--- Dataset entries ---
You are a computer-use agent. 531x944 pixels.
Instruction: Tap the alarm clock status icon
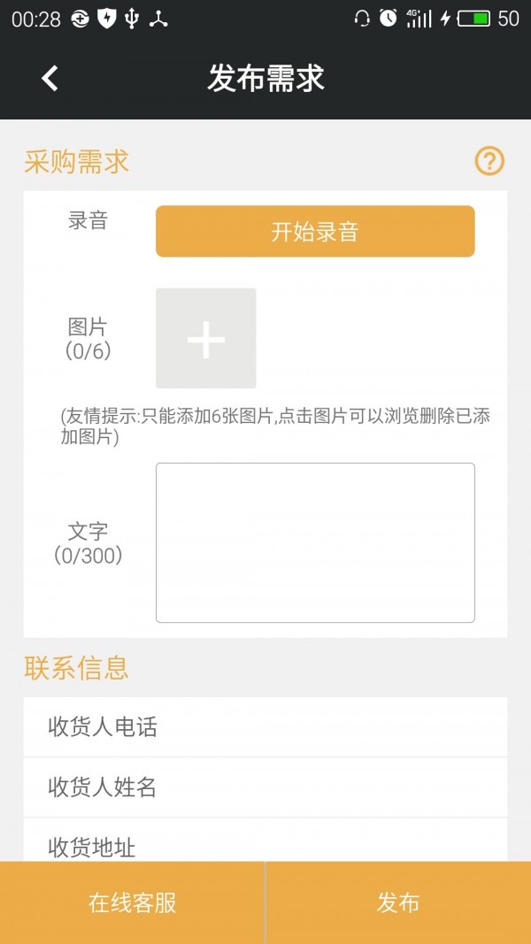[388, 19]
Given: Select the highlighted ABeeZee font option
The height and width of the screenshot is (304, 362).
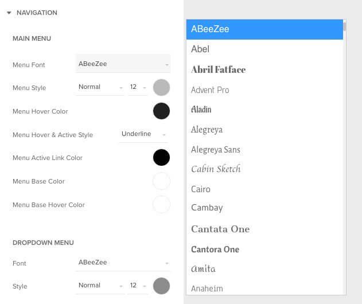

--- Task goal ---
Reproduce the entries above without change, omitting all pictures.

--- Response box ---
You are a computer-use agent. 531x944 pixels.
Instruction: Tap the alarm clock status icon
[388, 19]
Given: Select the highlighted ABeeZee font option
The height and width of the screenshot is (304, 362).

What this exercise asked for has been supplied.